The Objectives of the meeting were to:

  1. Identify key issues in Paediatric HIV/AIDS Treatment, internationally and in South Africa, for which advocacy or other action may be required, based on what we know and what more needs to be done.
  2. Consult on how to take up these issues
  3. Reach Agreement on a way forward

Some of the major gaps and challenges identified were:

  1. A limited number of sites providing treatment to children in South Africa. Most of those in existence are at tertiary and academic institutions.
  2. Less than 3 000 children currently on HAART in South Africa
  3. Lack of appropriate diagnostics and ARV formulations
  4. Limited service provision to children who are often pushed to the back of queues by or in favour of adults
  5. Non-accreditation of HAART sites to provide treatment to children
  6. Potentially setting unattainable standards for the treatment of children in a context of too few inequitably distributed staff.
  7. Difficulties in attracting staff, particularly Pediatricians, to rural areas
  8. A general lack of Pediatricians in the public sector who give attention to HIV and AIDS

Some of the possible actions which could promote participation of children included:

  1. Raising awareness at various levels of current problems and the need to move rapidly to include children in implementation of the Operational Plan
  2. Review of implementation of PCR diagnostics at Primary Health Care level, integrated with IMCI, MTCT programmes allowing earlier identification of children
  3. Lack of child friendly approach to Primary health Care.

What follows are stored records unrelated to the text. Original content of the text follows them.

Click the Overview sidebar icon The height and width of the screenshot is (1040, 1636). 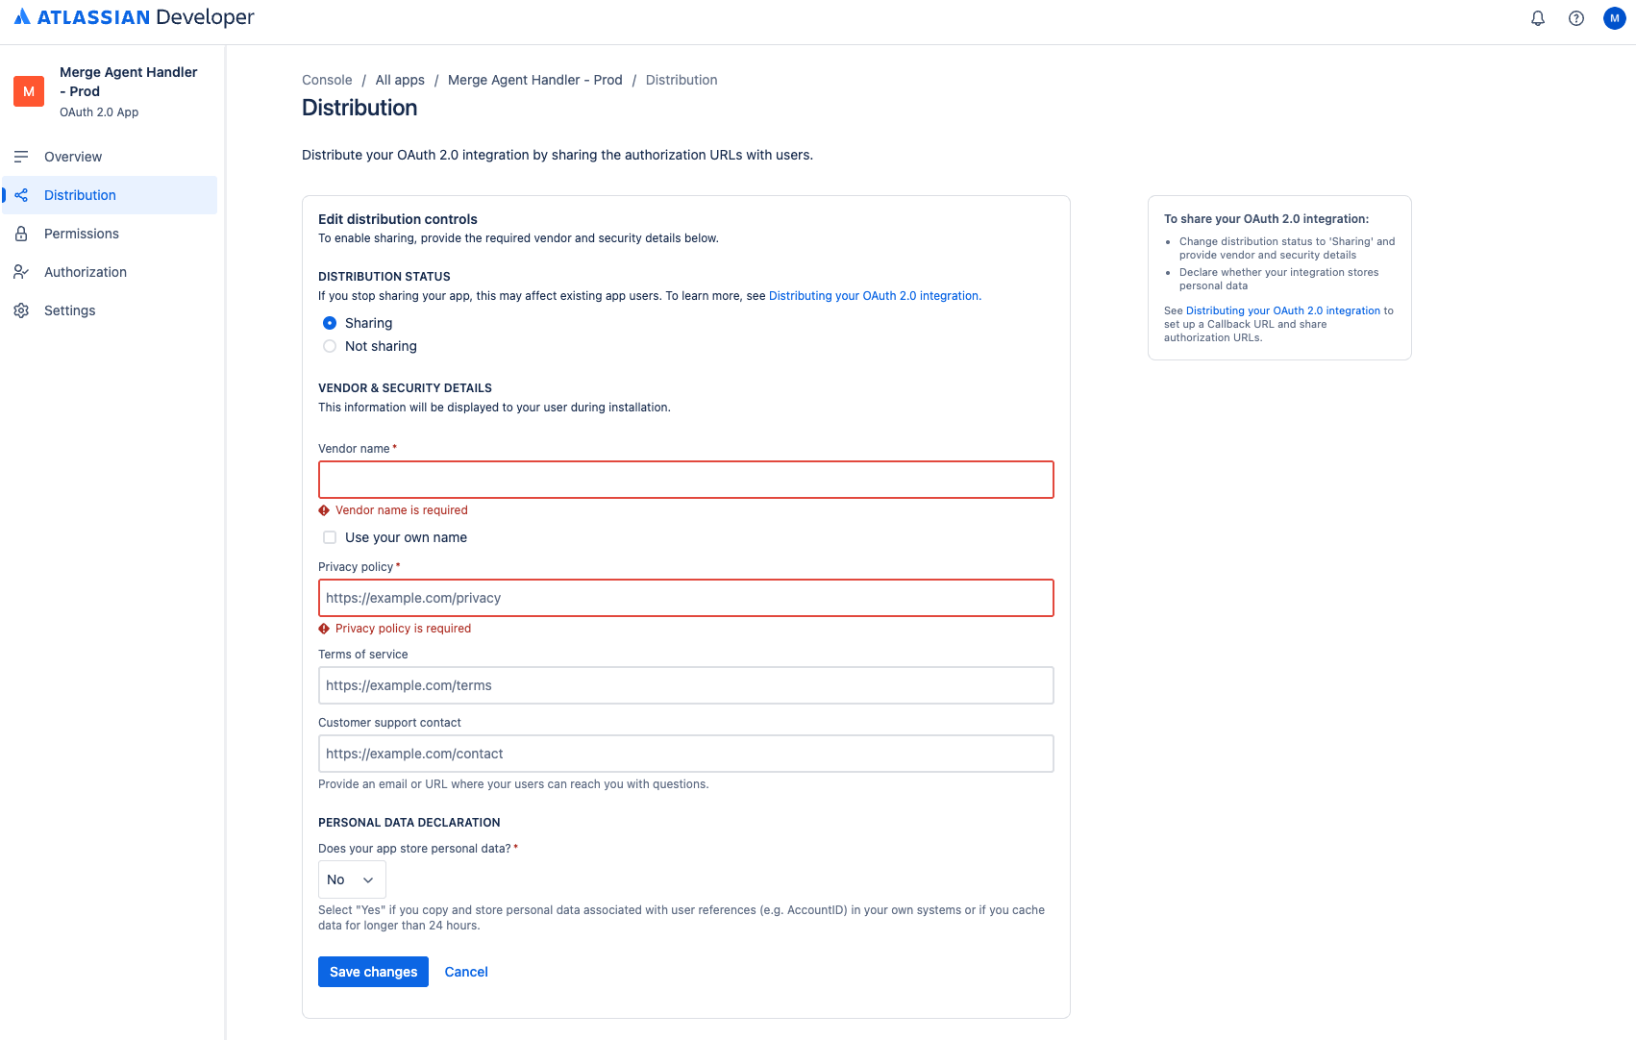pos(21,157)
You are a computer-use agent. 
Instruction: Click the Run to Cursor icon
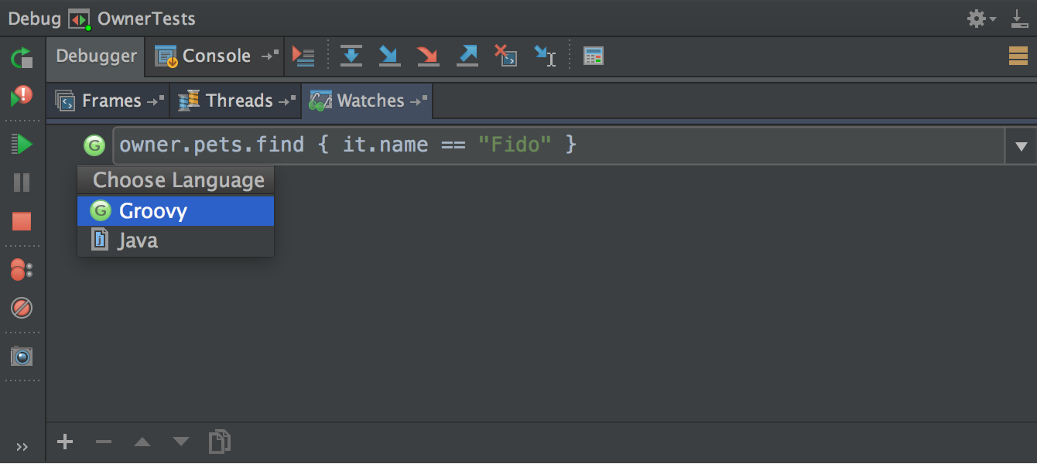(545, 56)
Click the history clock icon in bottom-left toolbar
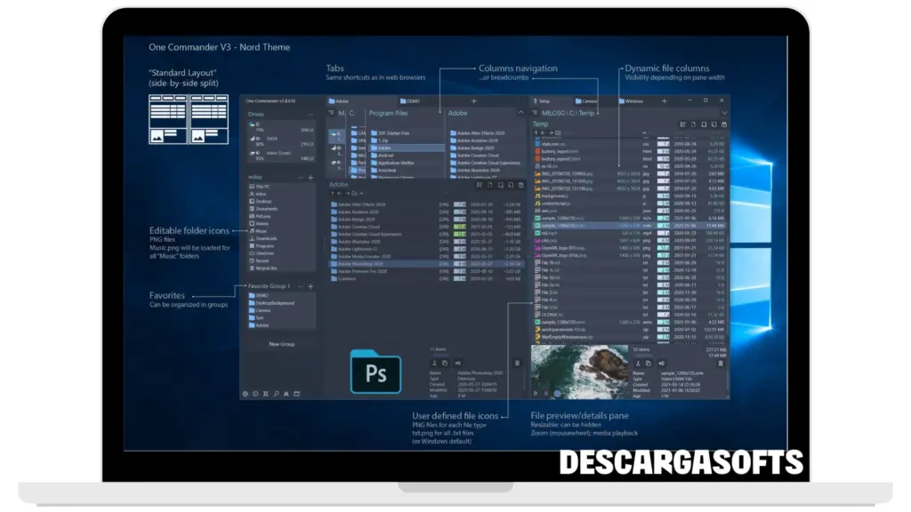This screenshot has width=911, height=512. point(255,394)
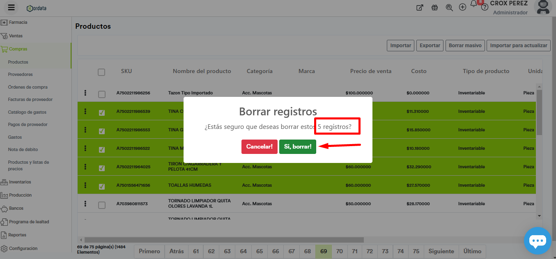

Review of training approaches to ensure children are included in the health system as well as broader social system.
  4. Development of child size tablets and the development of innovative medicine formulations and methods of application at affordable prices
  5. Improvement of reporting mechanisms within the broader health system as to the progress of implementing the Operational Plan specifically highlighting the participation of children
  6. Improvement in deliver of social services to children in the context of the family.